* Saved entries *
*** Begin section ***

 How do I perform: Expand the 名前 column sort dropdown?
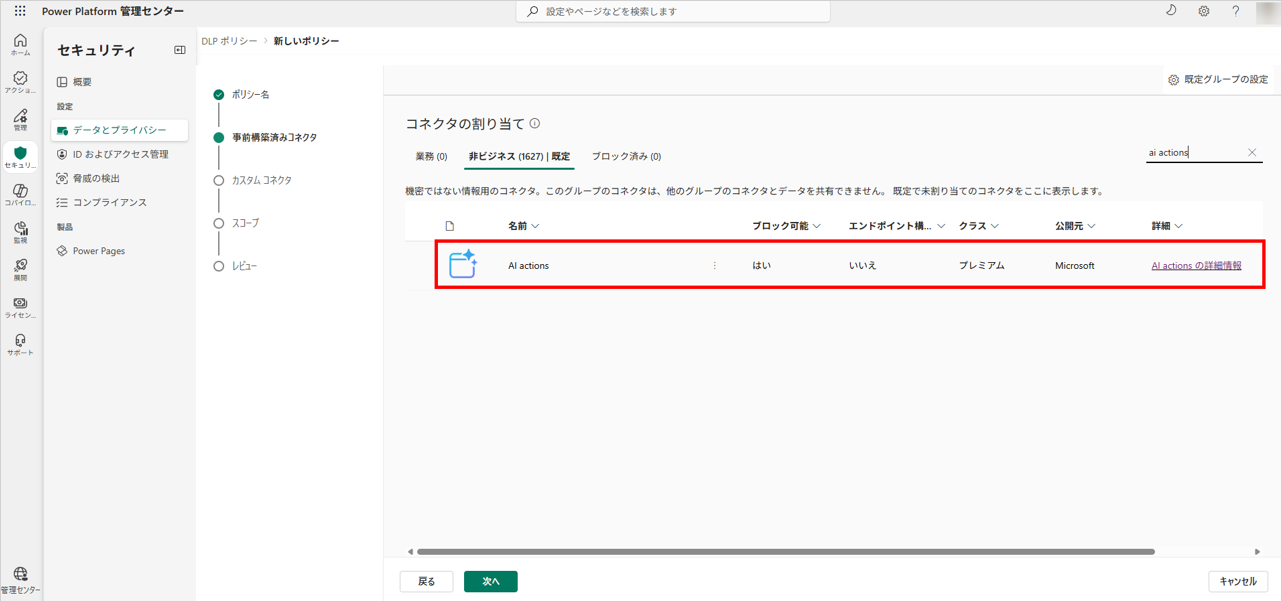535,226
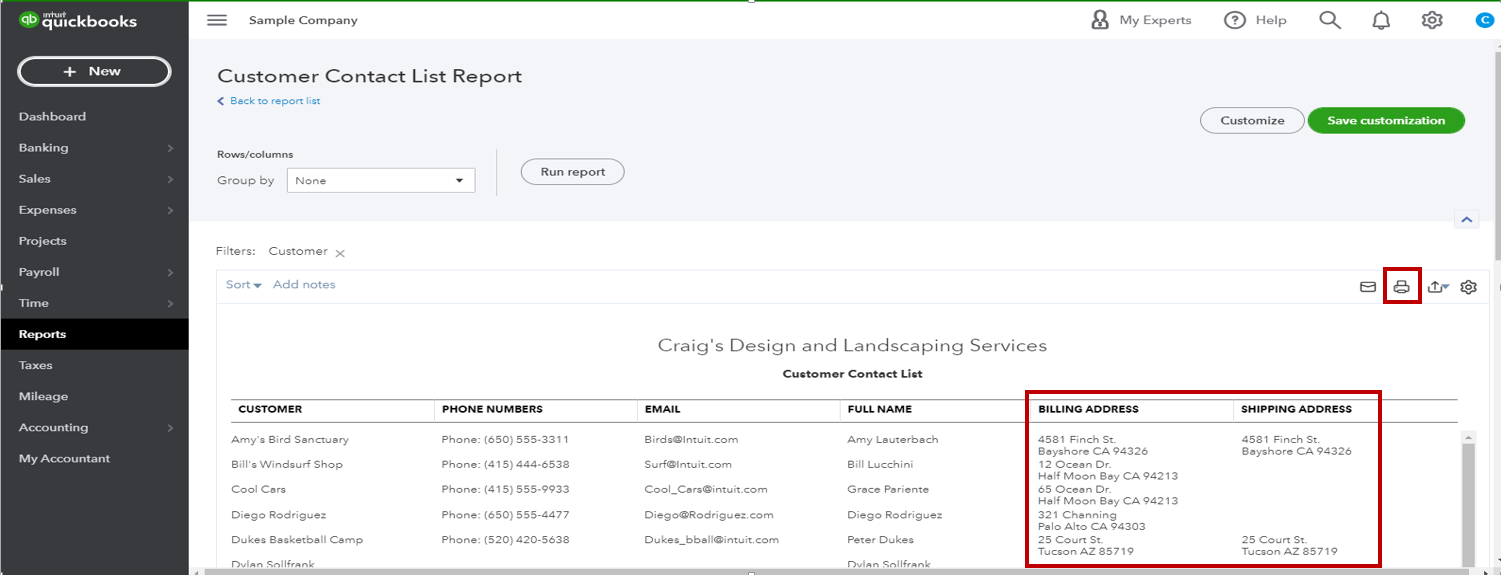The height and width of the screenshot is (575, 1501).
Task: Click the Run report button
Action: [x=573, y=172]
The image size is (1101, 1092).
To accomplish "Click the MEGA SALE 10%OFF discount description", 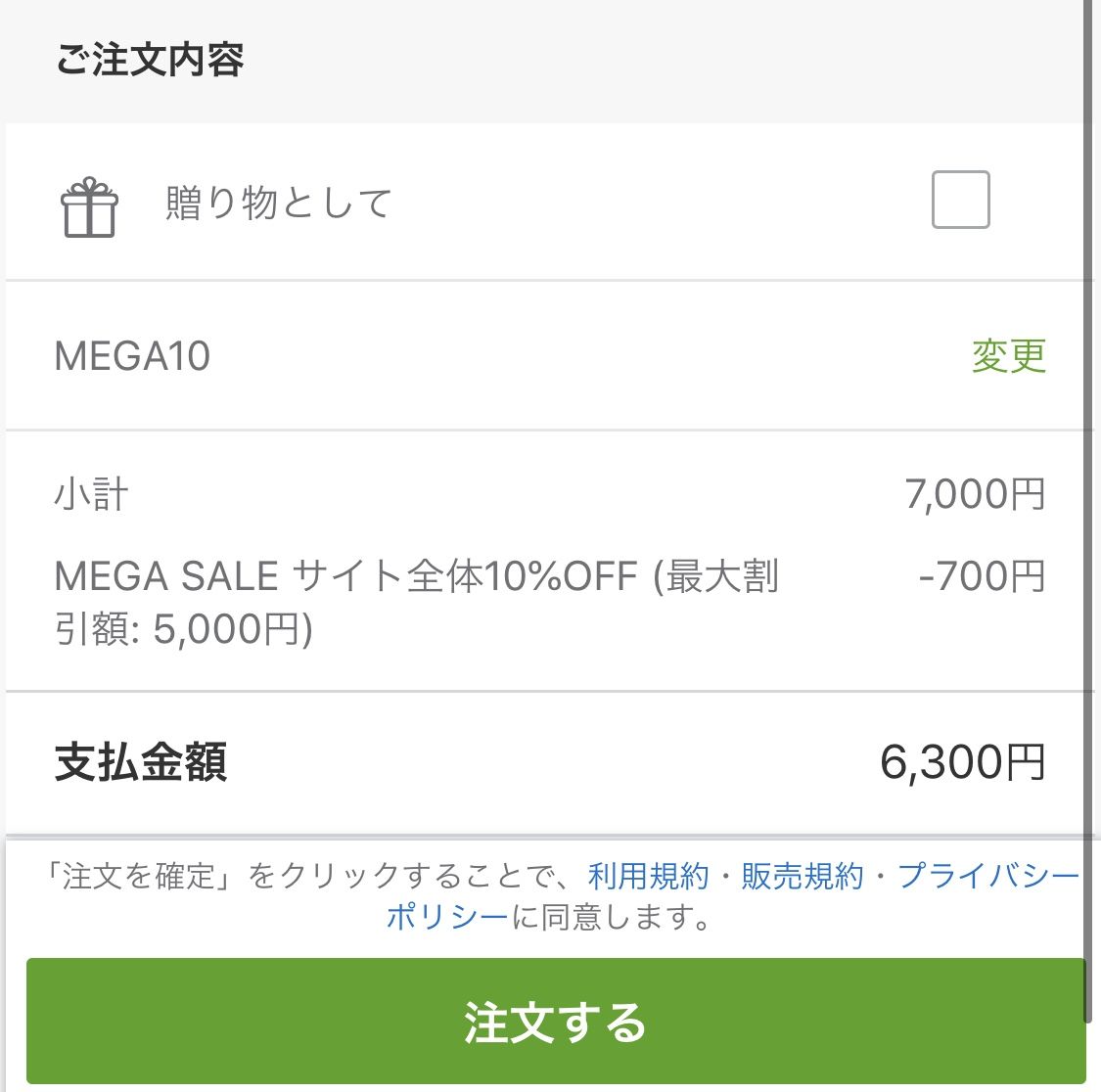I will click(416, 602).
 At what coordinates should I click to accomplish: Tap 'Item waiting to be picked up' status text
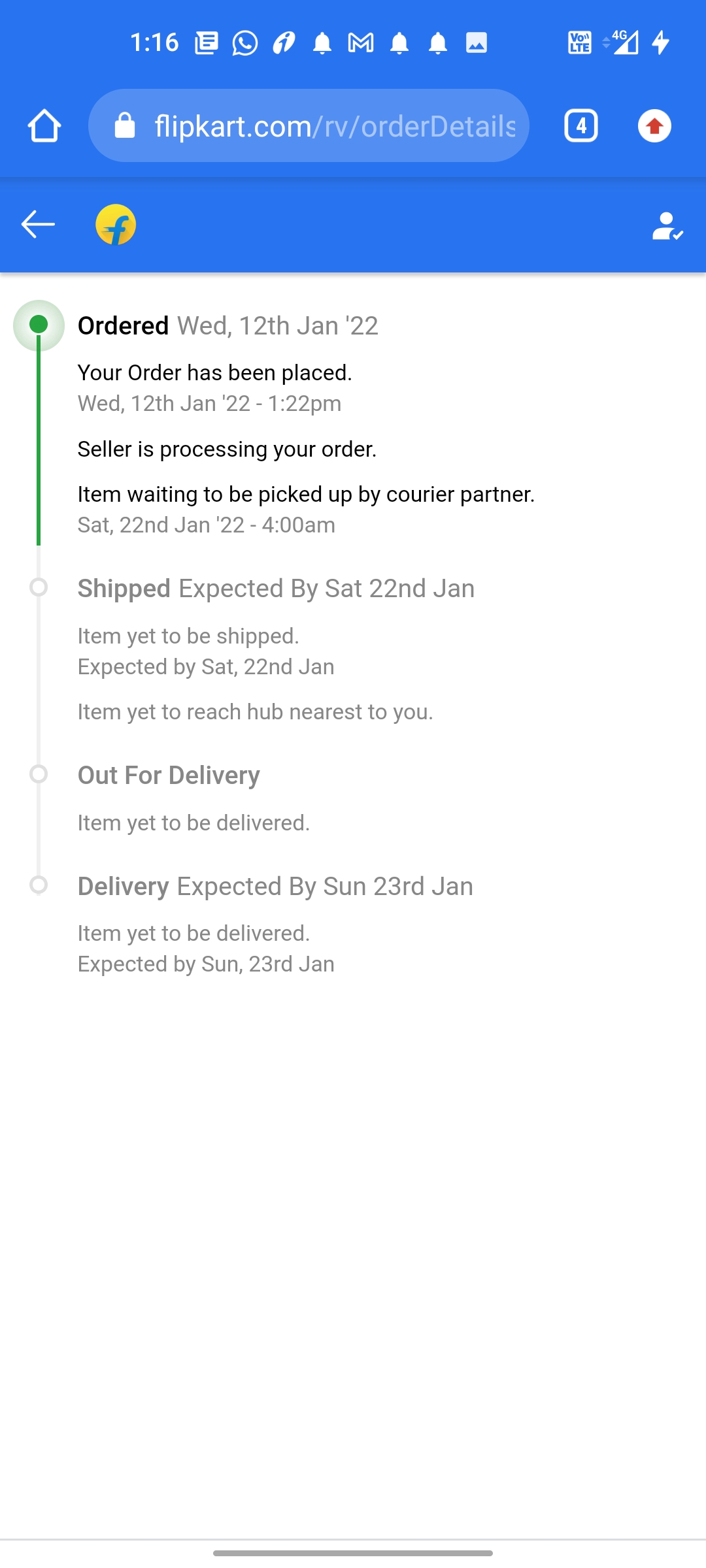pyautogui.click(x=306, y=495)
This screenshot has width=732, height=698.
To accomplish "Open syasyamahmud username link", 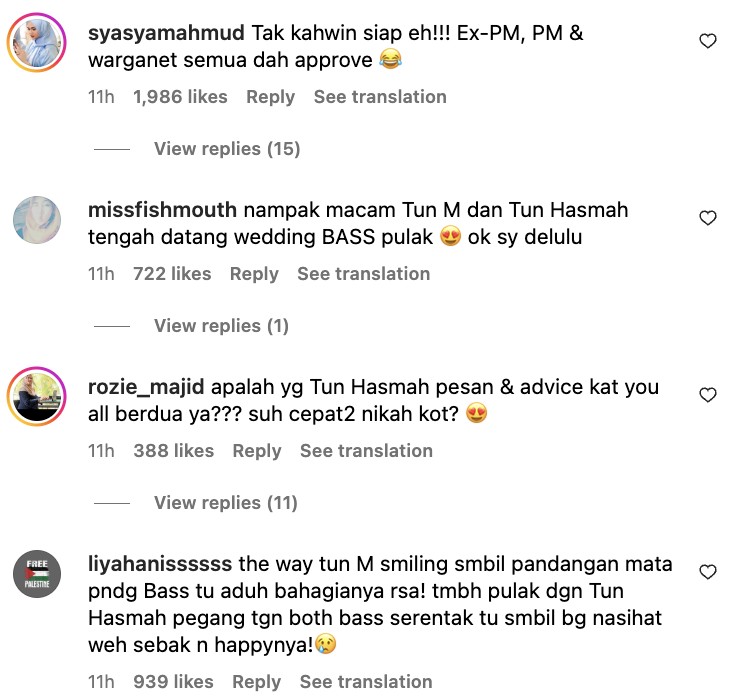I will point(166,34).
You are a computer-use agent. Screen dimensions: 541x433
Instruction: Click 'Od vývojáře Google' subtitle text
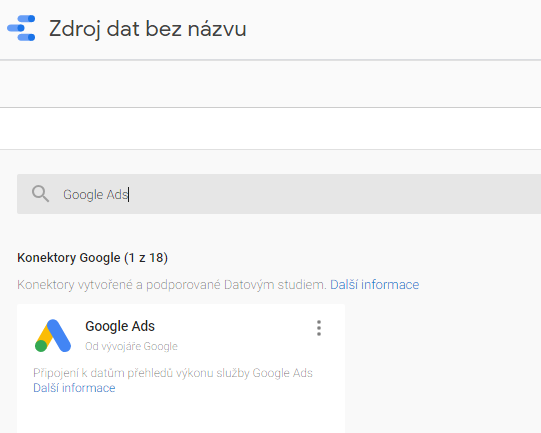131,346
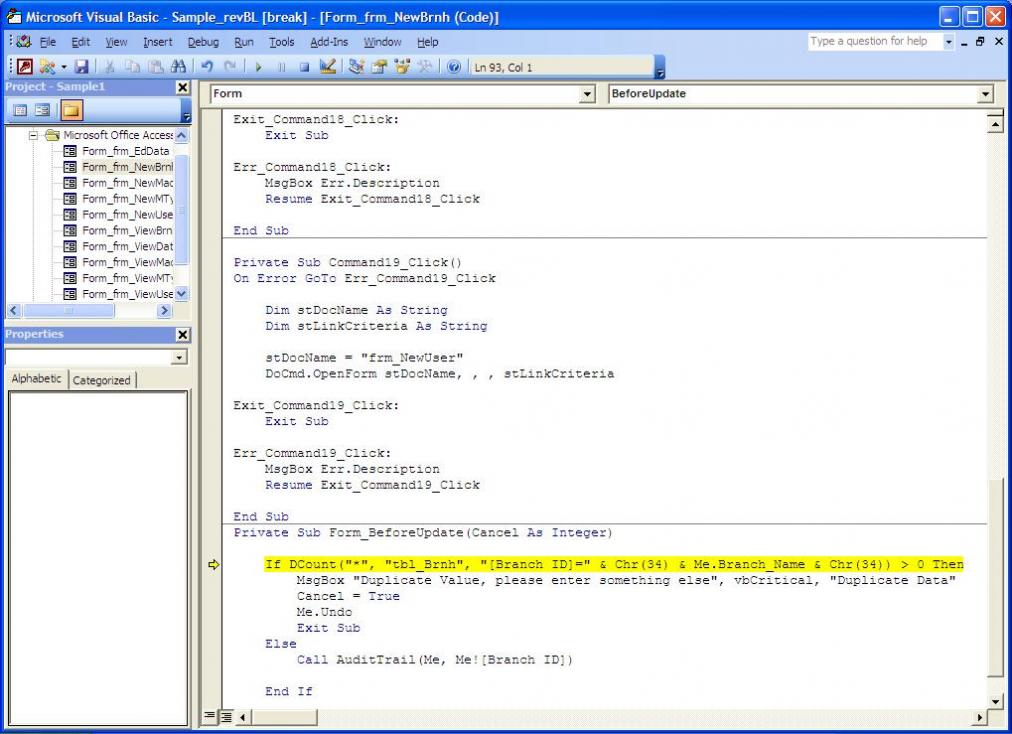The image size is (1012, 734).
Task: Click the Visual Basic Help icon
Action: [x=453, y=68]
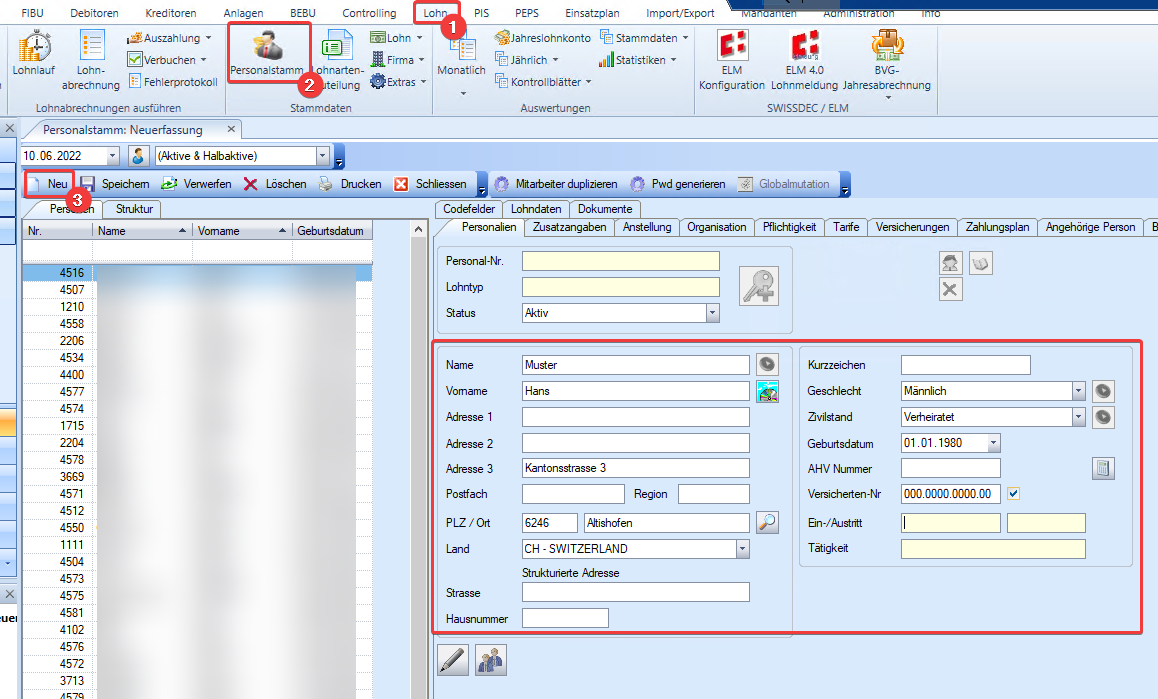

*** End section ***

* Instructions to follow *
Leaving out the pictures, please transcribe exactly the lines from the one that holds "You are a computer-use" through the last line of the entries above, both included.

* Expected answer *
You are a computer-use agent. Screen dimensions: 541x433
Instruction: Click 'Od vývojáře Google' subtitle text
131,346
The image size is (1012, 734).
Task: Click the Visual Basic Help icon
Action: [x=453, y=68]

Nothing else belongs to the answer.